## SET OF TASKS
1. In the blog post about the article's aftermath, which publication was the June article written for?
2. Update the stretch of the blog post about the article's aftermath from "I was not okay." through "better, but better.", swapping "dream" for "ambition".
3. Write what comes next in the blog post about the comedy article's aftermath, picking up after its final sentence.

## PAGE EXTRACT

Article Aftermath and More!



So, in June I wrote an article, This article actually, for the Comedy Tribune. The article was first conceived from a place of anger. I had been called out for how distant, busy and distracted I've been from my comedy habit. I was mad about it, so the piece started as me trying to rationalize and justify myself. To explain how this was how I had to do it. Once I realized what I was saying and had the situation laid out literally right in front of my face, my whole perspective changed. 

I was not okay. I was not properly supporting the most important people in my life. I was blind to how obsessed I'd become with chasing my dream, that I didn't realize what I could lose, WAS losing, in the process. My family, friends and personal well-being were all suffering. I had to find some balance.

I'll admit now, that even the article itself wasn't a balanced look at the situation. It barely mentioned anything that wasn't comedy. (And this one won't either.) But that was kind of the point though. That I didn't have my shit together AT ALL. It wasn't me saying that I had changed and that everything was fine now. It was a starting point to making things better. 

So....how's that going, you may be asking?

Better, in short. Not all the way better, but better.

## EXTRACTED INFORMATION
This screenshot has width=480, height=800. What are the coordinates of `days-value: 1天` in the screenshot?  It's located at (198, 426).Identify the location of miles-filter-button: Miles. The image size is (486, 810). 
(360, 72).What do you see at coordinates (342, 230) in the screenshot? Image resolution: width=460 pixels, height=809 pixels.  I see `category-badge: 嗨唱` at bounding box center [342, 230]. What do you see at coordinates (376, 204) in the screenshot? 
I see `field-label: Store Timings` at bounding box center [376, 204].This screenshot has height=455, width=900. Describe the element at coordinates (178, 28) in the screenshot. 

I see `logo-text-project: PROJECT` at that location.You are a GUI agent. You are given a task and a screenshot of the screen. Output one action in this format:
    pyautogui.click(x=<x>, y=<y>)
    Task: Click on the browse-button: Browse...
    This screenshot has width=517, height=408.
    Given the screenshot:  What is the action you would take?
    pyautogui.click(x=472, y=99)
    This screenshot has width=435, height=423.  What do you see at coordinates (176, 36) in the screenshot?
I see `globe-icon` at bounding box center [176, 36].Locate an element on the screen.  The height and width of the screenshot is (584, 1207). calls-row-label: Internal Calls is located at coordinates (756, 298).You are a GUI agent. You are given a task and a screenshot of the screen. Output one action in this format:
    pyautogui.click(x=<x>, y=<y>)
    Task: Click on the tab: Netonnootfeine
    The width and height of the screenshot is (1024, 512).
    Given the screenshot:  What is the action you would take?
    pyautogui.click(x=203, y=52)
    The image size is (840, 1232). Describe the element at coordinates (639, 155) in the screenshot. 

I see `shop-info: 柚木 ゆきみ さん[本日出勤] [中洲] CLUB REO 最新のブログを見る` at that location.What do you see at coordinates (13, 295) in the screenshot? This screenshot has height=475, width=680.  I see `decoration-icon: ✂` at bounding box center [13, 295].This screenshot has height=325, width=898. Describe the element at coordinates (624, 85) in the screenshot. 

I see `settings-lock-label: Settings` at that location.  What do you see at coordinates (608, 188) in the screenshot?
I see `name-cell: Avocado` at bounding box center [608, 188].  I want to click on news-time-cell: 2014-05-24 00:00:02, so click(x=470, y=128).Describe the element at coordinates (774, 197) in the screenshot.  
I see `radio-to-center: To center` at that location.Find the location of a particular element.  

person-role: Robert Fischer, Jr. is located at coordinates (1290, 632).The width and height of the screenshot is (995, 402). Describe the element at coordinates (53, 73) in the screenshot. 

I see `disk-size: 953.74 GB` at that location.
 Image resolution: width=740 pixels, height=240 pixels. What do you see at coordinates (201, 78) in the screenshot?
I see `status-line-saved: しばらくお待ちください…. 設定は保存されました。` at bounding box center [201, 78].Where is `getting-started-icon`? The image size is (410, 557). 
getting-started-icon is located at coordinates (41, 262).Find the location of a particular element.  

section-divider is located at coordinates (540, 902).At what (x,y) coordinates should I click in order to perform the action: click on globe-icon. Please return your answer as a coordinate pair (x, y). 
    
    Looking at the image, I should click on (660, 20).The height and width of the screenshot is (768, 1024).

## ANSWER LIST
1. The Comedy Tribune.

2.
I was not okay. I was not properly supporting the most important people in my life. I was blind to how obsessed I'd become with chasing my ambition, that I didn't realize what I could lose, WAS losing, in the process. My family, friends and personal well-being were all suffering. I had to find some balance.

I'll admit now, that even the article itself wasn't a balanced look at the situation. It barely mentioned anything that wasn't comedy. (And this one won't either.) But that was kind of the point though. That I didn't have my shit together AT ALL. It wasn't me saying that I had changed and that everything was fine now. It was a starting point to making things better. 

So....how's that going, you may be asking?

Better, in short. Not all the way better, but better.

3.
I had a couple of big shows to wrap up after the article dropped, then I planned on slowing down. Not quite stopping, but taking my foot off the gas. I think that really helped make those last couple of sets much stronger, because I did have  a "treat every set like it could be your last" mentality going in. I knew the break was coming, and was excited about it. 

After I got through those, I had almost two weeks without any stage time, then only did about a show a week for the next two. It felt good to unplug. I didn't write. I didn't go to shows. I just checked out, and tried to reconnect with my family and friends. 

I didn't get upset about the shows that I could be on and wasn't. I enjoyed not having that take up space in my head. Oddly though, I did get upset about HOW unconcerned I was about not hustling. I surprised myself with that. Doubts about how badly I wanted to succeed lingered. But for the most part, I was at peace with it. 

I also put a lot of thought into what exactly I want from this, in what time-frame, and what I'm willing to do to achieve it. That led me to consider that I've probably graduated from complete rookie to pseudo-competent amateur, which is nice, but there's easily fifty or more comics in this province floating around at the same position as me. Separating from the pack could take years if it happens at all. So that means I have to adjust my expectations. 

I have, to a degree, proven myself to the bigger comedy scene as a guy who can deliver an adequate set in general. That means that I don't need to head to other cities as often to stay visible anymore. In fact I'd rather go less often, with more growth to showcase, than to be around all the time blending in with the rest of the big-city talent. There's also more local stage time than ever, so I won't need to chase time elsewhere to keep improving.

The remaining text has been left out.